Een aanvrage om hiervoor in aanmerking te komen moet bij het Ministerie van Onderwijs in eigen land worden ingediend. De zogenaamde numerus-fixus-studierichtingen (geneeskunde, tandheelkunde enzovoort) zijn echter niet toegankelijk.

 

U zult begrijpen, dat over deze zaken nog veel meer te zeggen zou zijn. daarvoor ontbreekt nu de gelegenheid.
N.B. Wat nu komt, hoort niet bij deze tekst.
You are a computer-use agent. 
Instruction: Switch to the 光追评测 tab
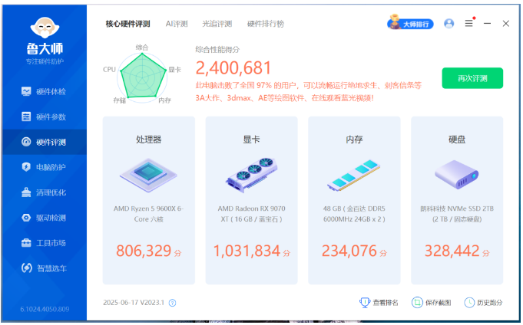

Ik wil dit onderdeel echter niet afsluiten zonder er melding van te maken, dat aan iedere Nederlandse universiteit binnen het Bureau Studentendecanen een decaan speciaal belast is met de zorg voor de buitenlandse studenten.

Wanneer men erover denkt om als buitenlander een universitaire studie in Nederland aan te vangen dan wel voort te zetten, kan men zich het beste tot deze persoon wenden. Deze kan alle gewenste inlichtingen verschaffen over toelatingseisen, aanmelding en plaatsing, loting, waardering van diploma's en van gedane studies, studievergelijking, cursussen en toetsen Nederlands, studiekosten, beurzen, huisvesting en verblijfsvergunningen.

 

Zojuist liet ik de woorden ‘toetsen Nederlands’ vallen.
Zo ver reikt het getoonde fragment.